User Tools

Site Tools


gestures:fusion:microgesture_index

Micro-Gestures

A micro-gesture (microgesture) is a gesture that is created from a defined user action that uses small variations in configuration, or micro-motions. In the most general sense, micro-gestures can be described as micro-interactions. Being that micro-gestures use small variations in configuration and motion, gesture actions can be achieved with significantly less energy than typical touch, motion or sensor-enabled gestures. This has great benefits for users as it allows effortless interactions to occur in rapid succession which directly supports greater fidelity and productivity within natural user interfaces.

In many cases, micro-gestures (and micro-interactions) require greater tracking precision than is commonly available in commodity HCI devices by default.

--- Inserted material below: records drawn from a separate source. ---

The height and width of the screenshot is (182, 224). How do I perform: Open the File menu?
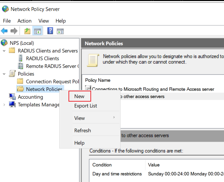click(7, 21)
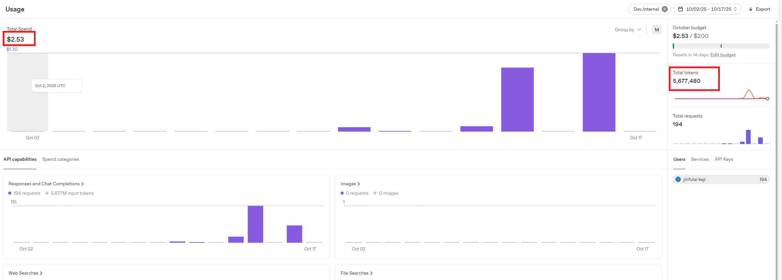Click the Edit budget link
This screenshot has width=782, height=280.
723,55
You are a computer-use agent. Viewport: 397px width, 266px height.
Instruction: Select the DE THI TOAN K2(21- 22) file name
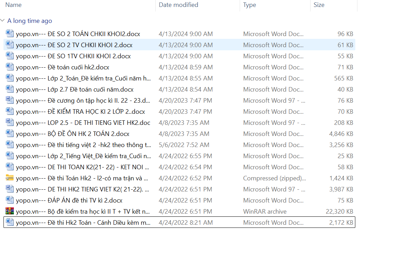point(83,167)
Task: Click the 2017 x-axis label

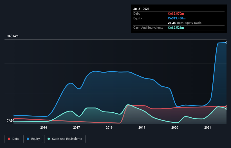Action: point(77,127)
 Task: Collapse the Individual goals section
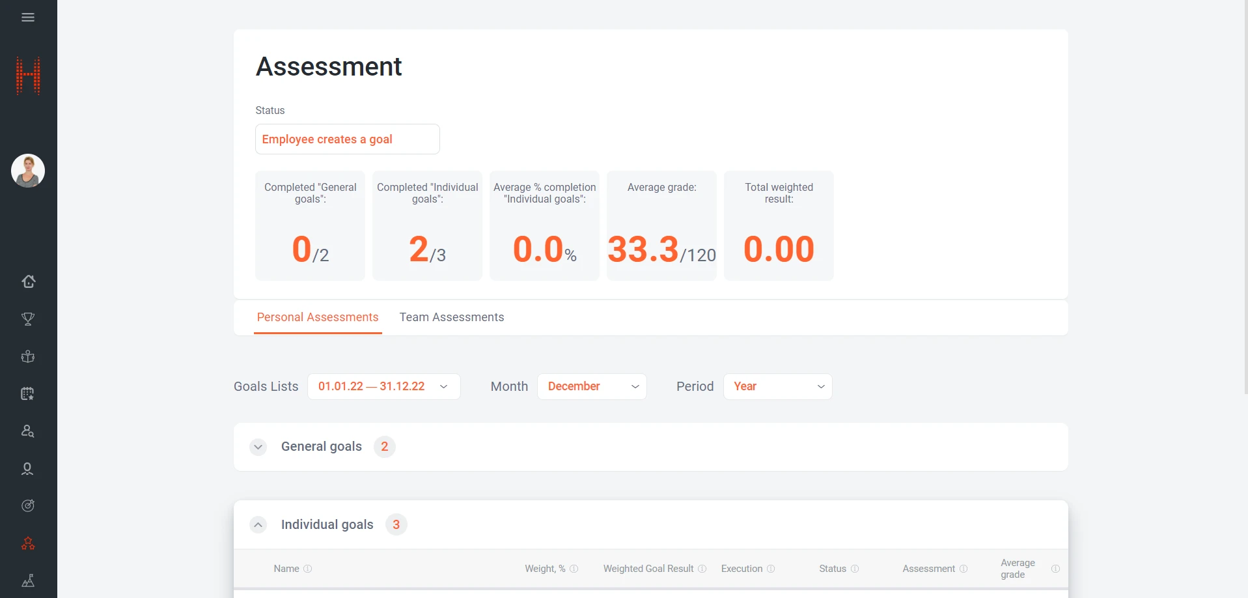click(x=258, y=525)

As a result, one of the primary challenges with integrating micro-gestures into any interaction schema is the ability to create smooth transitions between gesture to micro-gesture interactions. The interaction model (and multimodal interaction engine) that has been used to define the full GML standard can be used to provide reliable routes to micro-gesture and interactions. This is done using a combination of available gesture analysis methods: managed context qualification and dynamic feature fusion.

CamBoard, micro-flick Nod, micro-tap gesture Soli, micro-slide gesture

Micro-gestures provide a key ingredient to any high-fidelity touch, motion or sensor-based user interfaces and they enable users to fully engage with digital content in a consistent and familiar manner. Well-managed micro-gesture interactions are critical to free-form natural user interfaces as they provide a level of predictable behavior that can free user cognitive load to focus on content rather than control compensation.

Hand Based Micro-Gestures

Micro-gestures have been seen in desktop touch screens, track-pads and more recently in short range (radar) finger-tip tracking systems. There are a number of micro-interactions that can be enabled to benefit from long-range, 3D motion-tracking and associated micro-gesture recognition of fingers, hands, arms, faces, surfaces and objects in ever-greater interaction volume. (In this discussion we will focus on extended-range microgestures associated with the hand and fingers within a user-centric interaction field that extends 1m around the user).

Micro-gestures can only be accessed via well-defined pose transition pathways that match layered, cross-qualified context cues. This avoids accidental activation and serves as a strong delimiter for detailed feature analysis. For example: the “index_micro_slide” gesture can only begin (enter the gesture pipeline) once an index_point pose has been confidently established through persisting for a modicum of time and with limited global hand (palm point) motion. This allows the relative motion of the finger-tip and index finger joints to be selectively tracked and the relative velocity confidently calculated without indirect interference from self-occlusion or motion blur (within the limits of device tracking precision). For the user, this gesture sub-space can be used as an “interaction pocket” where minute actions can be used to reliably control a variety of subtle interface elements. These hi-fidelity interaction modes can be created in any comfortable location within the interaction field (tracking field of the device) which in turn provides a low-energy, ergonomically friendly, user-defined, dynamic interaction space.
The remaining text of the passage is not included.